産業能率大学の小々馬教授は、ゼミ生からの意見をベースにZ世代に特徴的な購買モデル「EIEEBモデル」を提唱しました。今回は、今を生きるZ世代の購買モデル「EIEEBモデル」と、このモデルを考慮したマーケティング戦略について見ていきましょう。
この記事は、名古屋でZ世代向けSNSマーケティングを行っているトガルがお伝えします。
01
マーケティングに関するZ世代の特徴
マーケティングにおけるZ世代の“価値観”とは
1990年代後半から2000年代に生まれたZ世代は、溢れるほどの情報に囲まれ成長してきました。そんなZ世代の価値観は他の世代とは大きく異なるので、マーケティング施策をする上での注意が必要です。
Z世代の購入動機は“運命的な出会い”
商品購入の動機やプロセスもZ世代においては非常にユニークです。Z世代は商品との運命的な出会いを期待し、それによって商品に愛情を持つ、購買意欲も高まるという傾向にあります。また、そのときめきが瞬間的なものではなく持続的であることも要求するのです。
ロマンチックなZ世代の姿勢の起点は、スマートフォンにあります。Z世代は「お洒落でいたい」、「自己肯定感を高めたい」という欲求のもと、スマートフォンを介していつも“ときめき”を探しています。欲求にマッチした“ときめき”の発見、つまりは「運命的な出会い」こそが、購買決定へつながるのです。この出会いは他者へ広められ、人と商品の新たな出会いを生み出します。
こういったZ世代の感覚世界のなかに奪い合い、競い合いという闘争的な意識は希薄です。他人とつながり、高めあう、平和なコミュニケーションをZ世代は愛します。Z世代を代表する、もう一つの重要なキーワードは“自己肯定感”。Z世代は自己肯定感を上げるために、憧れ消費(自身の憧れを実現することを目的とした消費)を喚起し、自らの理想像を未来へ提示し、現在進行形で自己肯定感を高めることを目的に消費行動を決定するのです。

● 課題内容:
(a) Z世代の購買行動を扱った提示文から、次の一文を英語に訳しなさい。「商品購入の動機やプロセスもZ世代においては非常にユニークです。」
(b) Z世代の購買行動を扱った提示文のうち、「この記事は、名古屋でZ世代向」から「であることも要求するのです。」までのすべてを一字一句違えずに書き写しなさい。
この後に続く資料は、提示文とは別個のものである。

● 元データ:

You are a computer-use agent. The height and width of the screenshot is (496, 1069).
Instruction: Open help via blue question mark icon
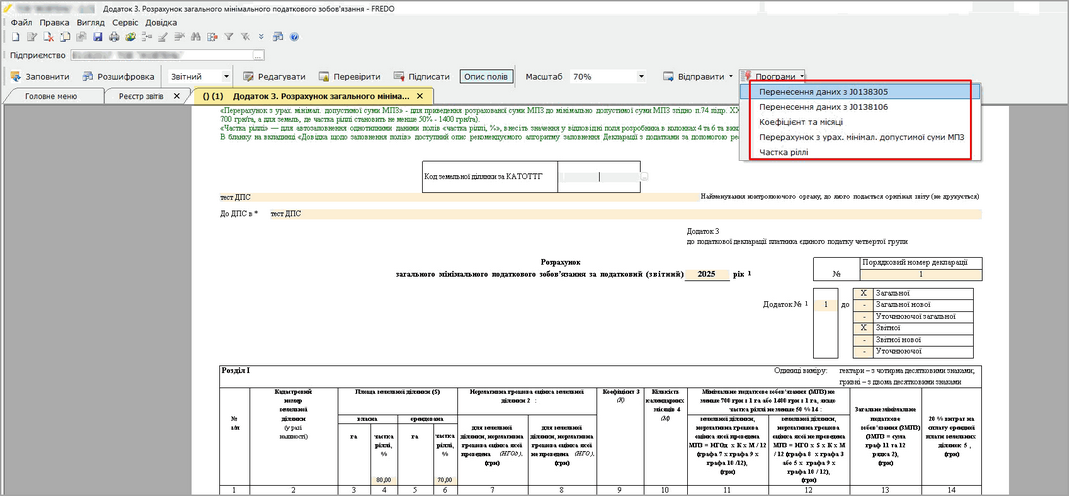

● 最終解答:
(a) For Generation Z, the motives and process behind purchasing products are also very unique.

(b)
この記事は、名古屋でZ世代向けSNSマーケティングを行っているトガルがお伝えします。
01
マーケティングに関するZ世代の特徴
マーケティングにおけるZ世代の“価値観”とは
1990年代後半から2000年代に生まれたZ世代は、溢れるほどの情報に囲まれ成長してきました。そんなZ世代の価値観は他の世代とは大きく異なるので、マーケティング施策をする上での注意が必要です。
Z世代の購入動機は“運命的な出会い”
商品購入の動機やプロセスもZ世代においては非常にユニークです。Z世代は商品との運命的な出会いを期待し、それによって商品に愛情を持つ、購買意欲も高まるという傾向にあります。また、そのときめきが瞬間的なものではなく持続的であることも要求するのです。